Cyclopropane, C3H6 is a general anesthetic. A 6.0-L sample has a pressure of 5.2 atm.
What is the final volume, in liters, of this gas given to a patient at a pressure of 1.0 atm with no change in temperature and amount of gas? Express your answer using two significant figures
According to Boyle's Law, the relationship between pressure and volume for a fixed amount of gas at a constant temperature is P1 * V1 = P2 * V2.
We can use this equation to solve for the final volume (V2):
P1 * V1 = P2 * V2
(5.2 atm) * (6.0 L) = (1.0 atm) * V2
Now, we can solve for V2:
V2 = (5.2 atm * 6.0 L) / 1.0 atm
V2 = 31.2 L
Therefore, the final volume of the gas is 31.2 liters.
To solve this problem, we can use Boyle's Law, which states that the product of the initial pressure and volume is equal to the product of the final pressure and volume, as long as the temperature and amount of gas remain constant.
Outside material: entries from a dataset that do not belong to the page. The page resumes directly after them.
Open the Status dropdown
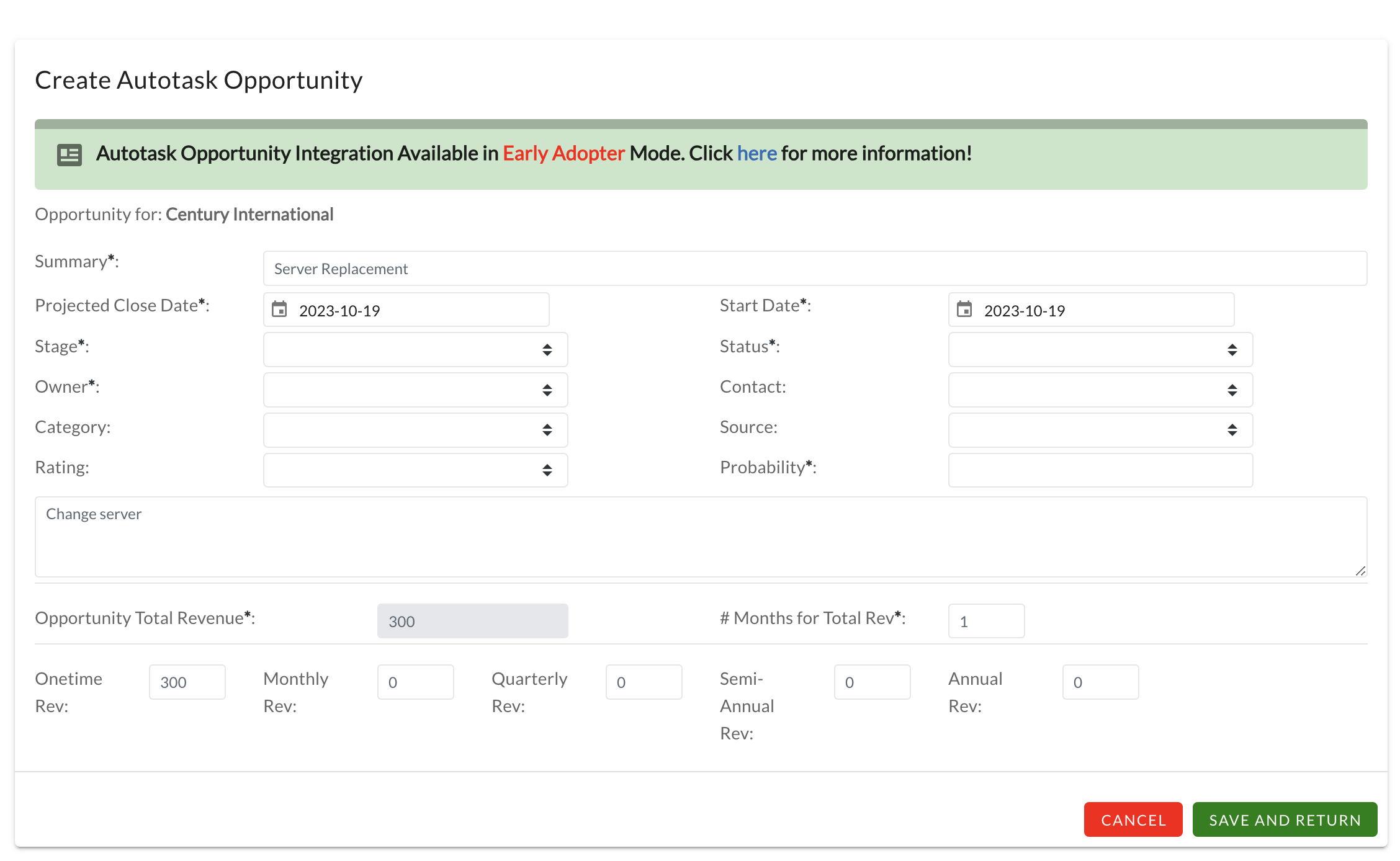 (1100, 350)
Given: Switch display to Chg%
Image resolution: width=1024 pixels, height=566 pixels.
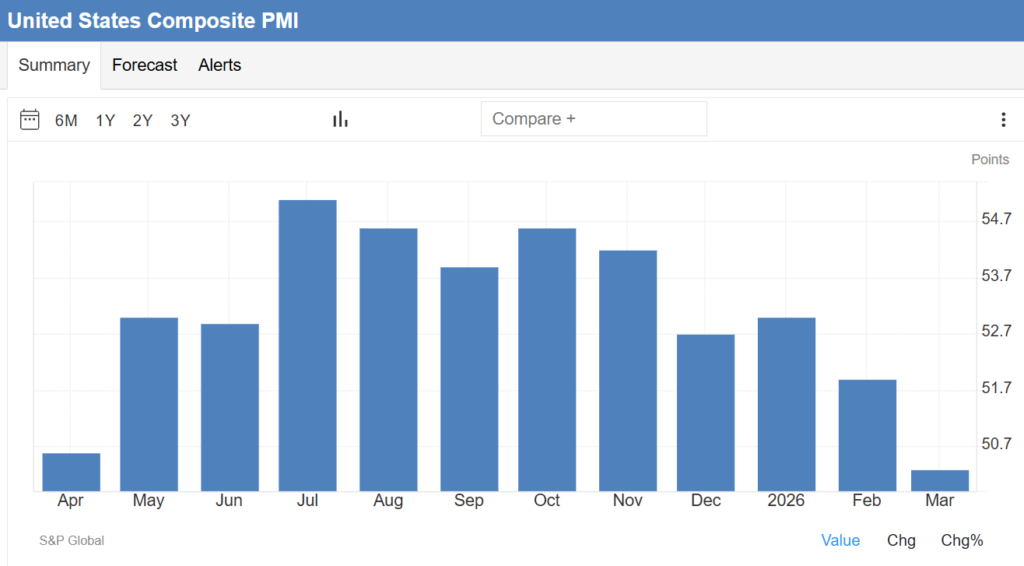Looking at the screenshot, I should pos(962,540).
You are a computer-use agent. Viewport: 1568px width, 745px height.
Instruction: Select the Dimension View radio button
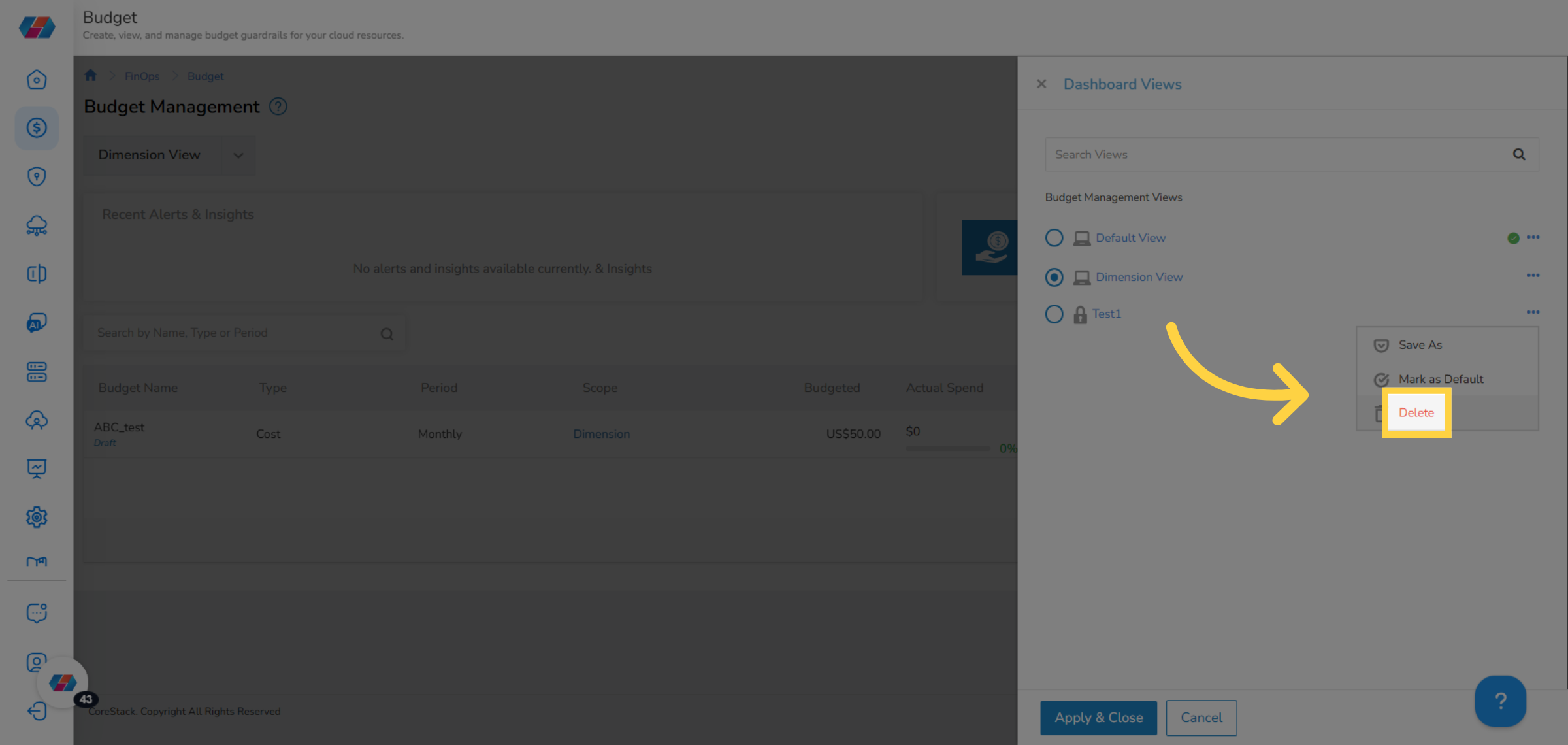pyautogui.click(x=1054, y=277)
Mathematically, we can express this as:
P1 * V1 = P2 * V2
Where:
P1 = initial pressure
V1 = initial volume
P2 = final pressure
V2 = final volume
We are given:
P1 = 5.2 atm
V1 = 6.0 L
P2 = 1.0 atm
Substituting these values into the equation, we can solve for V2:
5.2 atm * 6.0 L = 1.0 atm * V2
31.2 L atm = V2
Therefore, the final volume is 31.2 L (rounded to two significant figures).
To find the final volume of the gas, we can use Boyle's Law, which states that the pressure and volume of a gas are inversely proportional if the temperature and amount of gas remain constant.
According to Boyle's Law:
P1 * V1 = P2 * V2
Where:
P1 = Initial pressure
V1 = Initial volume
P2 = Final pressure
V2 = Final volume
In this case, the initial pressure (P1) is 5.2 atm, the initial volume (V1) is 6.0 L, the final pressure (P2) is 1.0 atm, and we need to find the final volume (V2).
Rearranging the formula, we get:
V2 = (P1 * V1) / P2
Substituting the given values, we have:
V2 = (5.2 atm * 6.0 L) / 1.0 atm
Calculating this, we find:
V2 = 31.2 L
Thus, the final volume of the gas administered to the patient at a pressure of 1.0 atm (with no change in temperature and amount of gas) is 31.2 liters.